Insulation within the walls of two connected apartment buildings at Thorncliffe Park Drive and Overlea Boulevard has been burning since Thursday afternoon.

Toronto’s fire chief has called the five-alarm blaze one of the “more complex” the service has ever seen, saying Monday that crews were struggling to access “combustible particle board” inside the walls between the two buildings. There is still no timeline for extinguishing the blaze, let alone getting people back into their apartments, he told reporters. 

Many residents are now staying in hotel rooms while they wait for a time frame on when they can return. One of them says residents have been staying in touch through text and email, looking after each other while they wait.

“I’m more than thankful for the community that I live in. Everyone came together in order to support [each other],” May, whom CBC Toronto is only identifying by her first name because she is concerned for her safety should her residence be made public, told CBC Radio’s Metro Morning Monday. 

May also works for he Neighbourhood Organization, which is helping co-ordinate support for evacuees during the fire along with Toronto Emergency Management and the Canadian Red Cross. She said they’ve been helping to do wellness checks on residents, many of whom are older.T

“The building does have a lot of people who require additional support,” she said.

She said many residents have also been able to pick up some belongings from their units since the fire started, with shuttle buses arranged from their hotels.
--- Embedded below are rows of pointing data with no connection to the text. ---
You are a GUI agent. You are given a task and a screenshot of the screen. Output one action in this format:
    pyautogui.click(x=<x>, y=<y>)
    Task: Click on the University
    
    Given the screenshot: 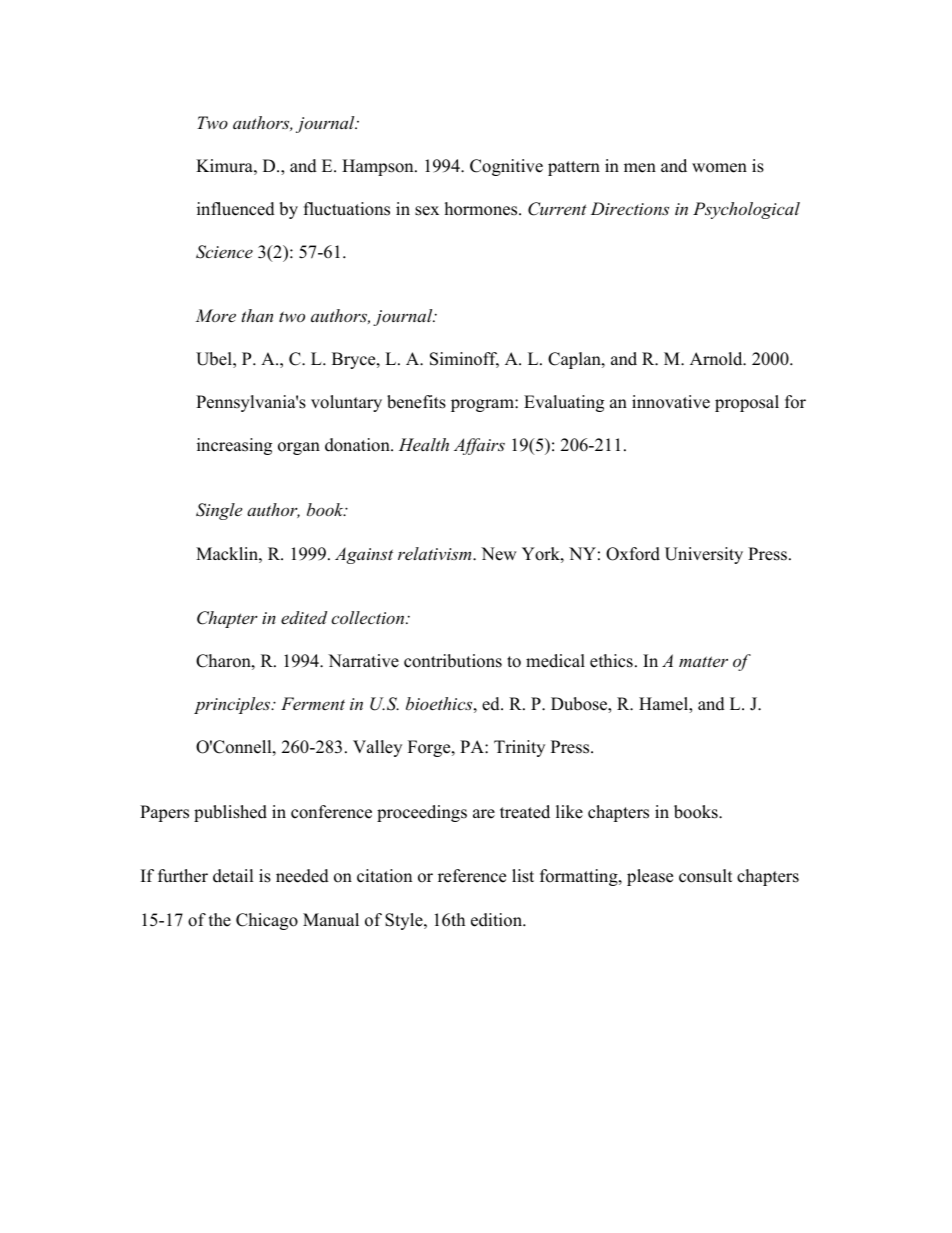 What is the action you would take?
    pyautogui.click(x=704, y=555)
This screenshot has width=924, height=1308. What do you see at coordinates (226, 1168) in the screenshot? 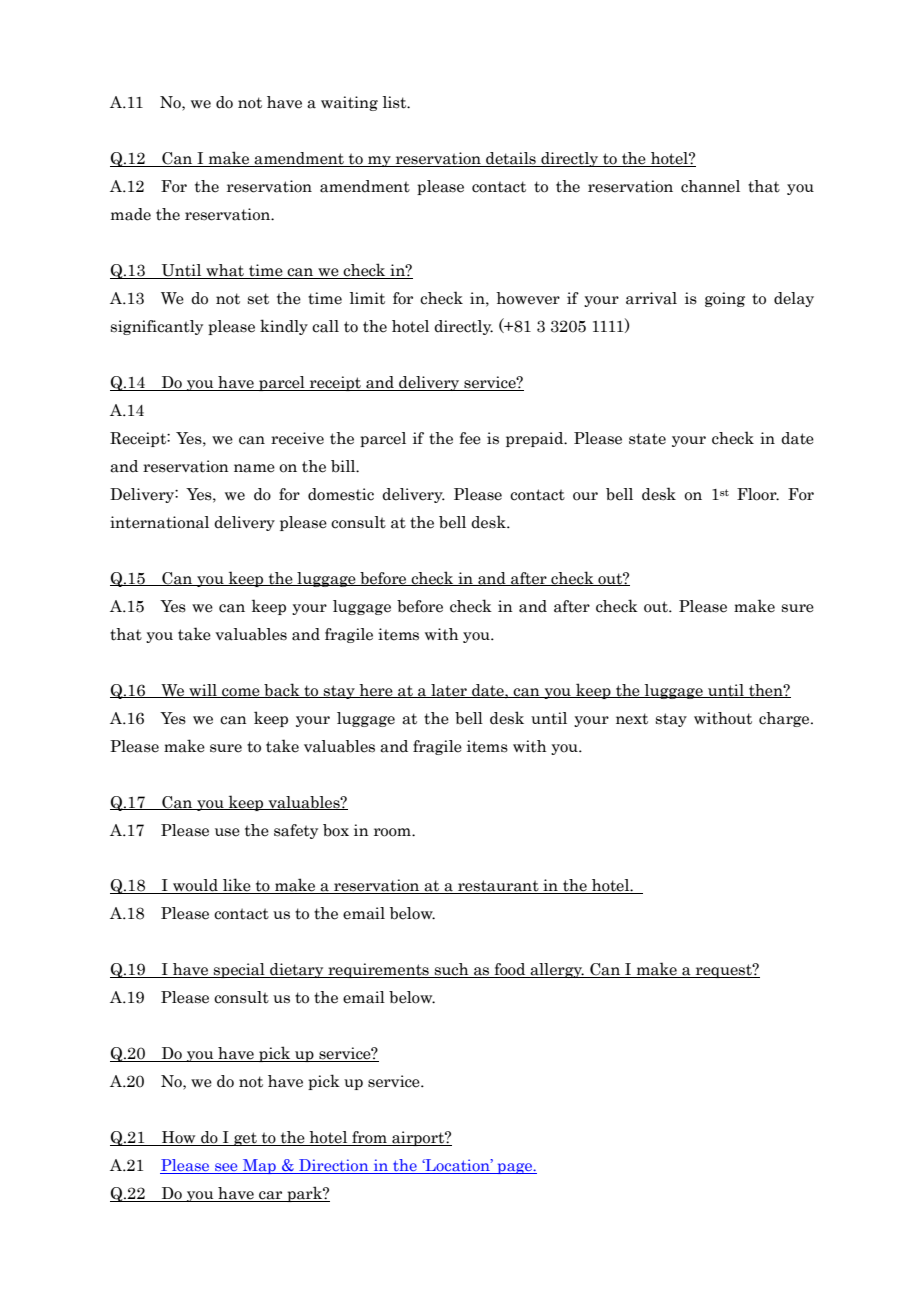
I see `see` at bounding box center [226, 1168].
The Canadian Red Cross is supporting 141 households, consisting of 293 residents, with 117 hotel rooms during the fire, Toronto Emergency Management director Joanna Beaven-Desjardins told reporters Monday.

Local councillor Rachel Chernos Lin said the collaboration between city agencies and support groups has been “truly exceptional” as they help residents.
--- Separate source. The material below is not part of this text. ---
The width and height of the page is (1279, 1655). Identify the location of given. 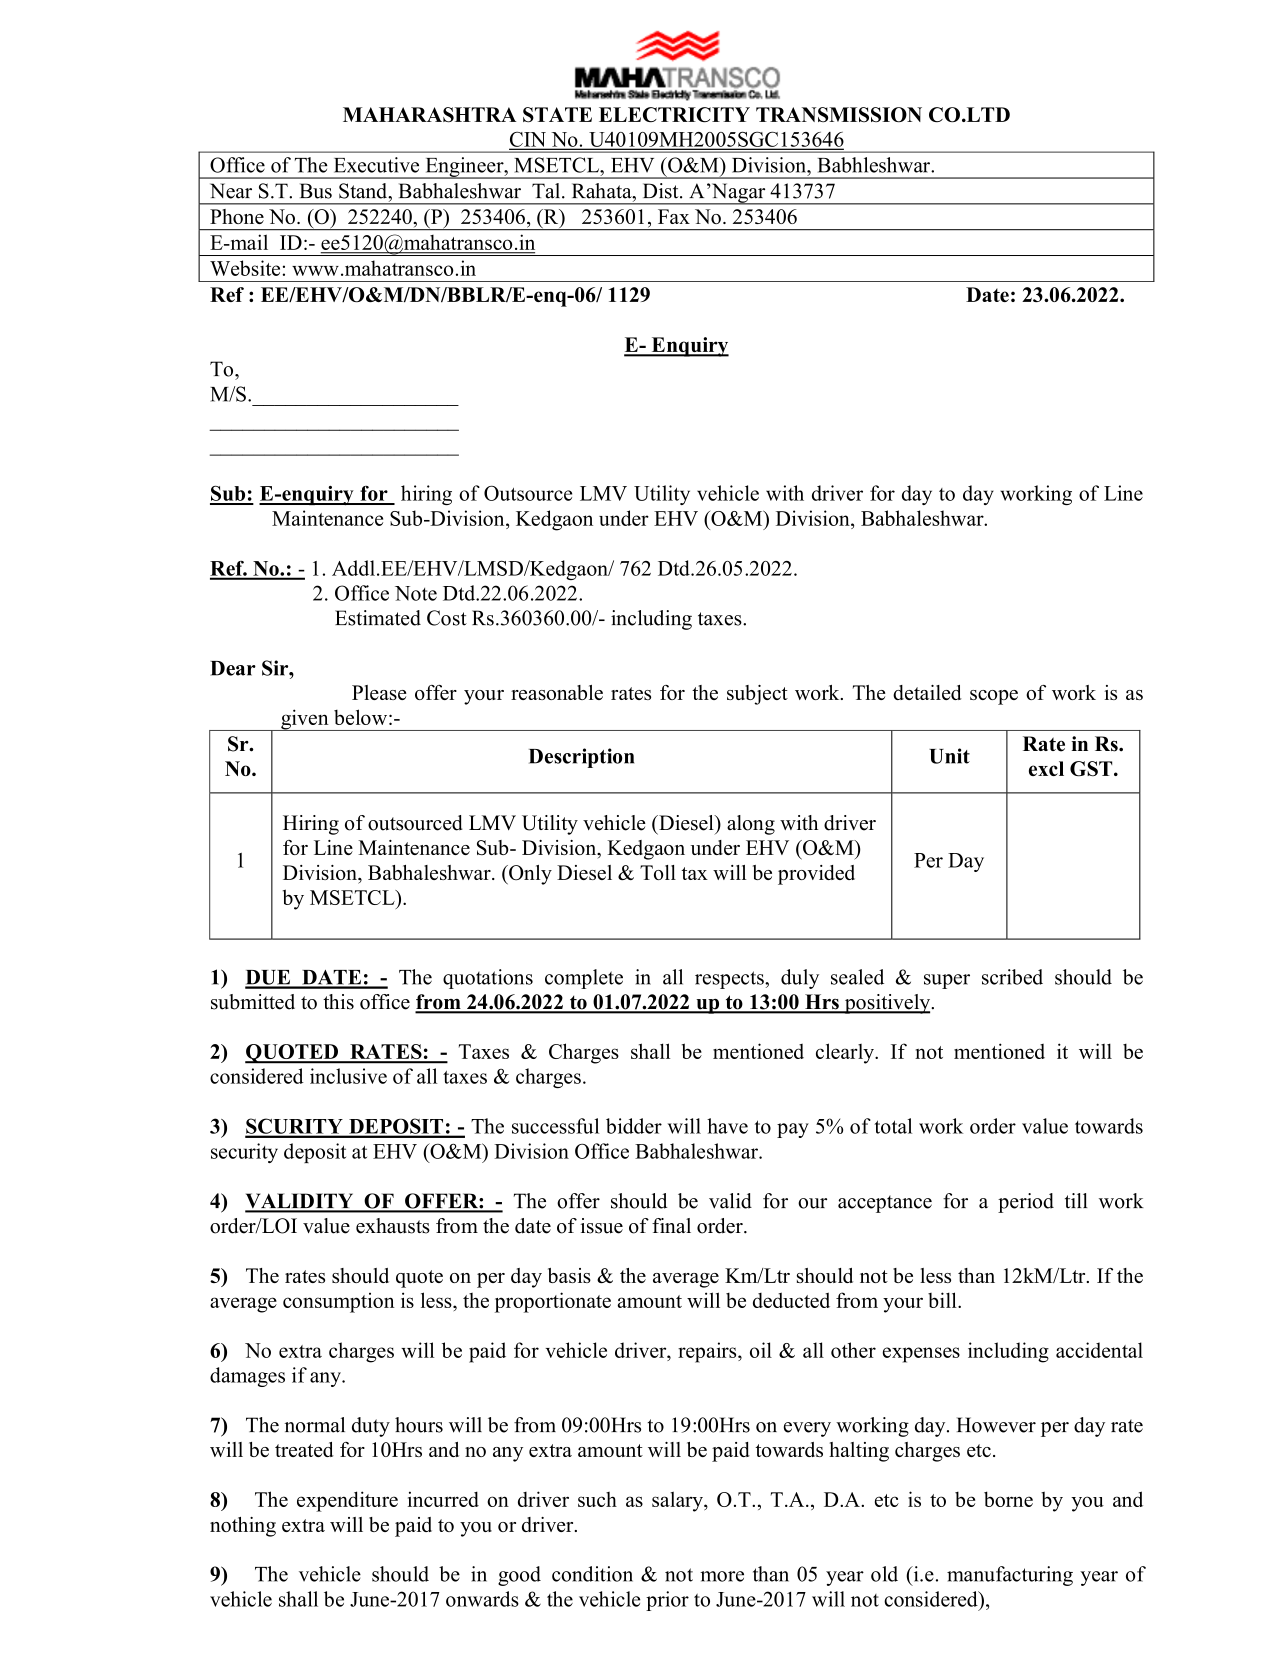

“People are living in a bit of the unknown and waiting for updates, but they’re getting lots of communication,” she told Metro Morning Monday.

“It is unusual. If you were to walk by the building, you wouldn’t know anything is amiss, except the fact that there’s a command station outside,” Chernos Lin said of the fire, which isn’t producing visible flames. “Obviously, [residents] didn’t necessarily expect that this would go on for days, because it’s not the normal trajectory that we think about when we think of a fire.”

Accessing fire a challenge, says fire chief

Speaking to reporters Monday afternoon, Toronto Fire Chief Jim Jessop said crews had located the problem that’s kept the fire burning for days — they just have to figure out a way to get to it.

The material that is burning is “combustible particle board that was placed between an expansion joint” between the two buildings, Jessop said. The material isn’t producing flames and there’s currently no danger of structural damage, he said, but it needs to be put out before people can move back in.

“Think of a cigar that is burning slowly,” he said. “Getting to this is next to impossible for our crews. And we have been trying everything.”

Toronto Fire Chief Jim Jessop says the fire is currently burning a ‘combustible particle board’ that crews are having extreme difficulty accessing. (CBC)

Crews continue to work around the clock as Toronto Fire consults with engineers to find a way to get to the burning material, he said, adding he hadn’t seen a fire like this in his roughly 30-year career.

Toronto Fire is also working on a plan to move people back into the building as soon as possible, so when the fire is out, there will be minimal delay for residents, Jessop said. But he said that will be a minimum of 24 hours after the fire is extinguished.

“I want to thank the residents for their patience,” he said. “I can’t imagine what it would be like to be dislocated and moved from your home in the middle of the night … especially during this time of year.”

Jessop said the cause of the fire is still under investigation.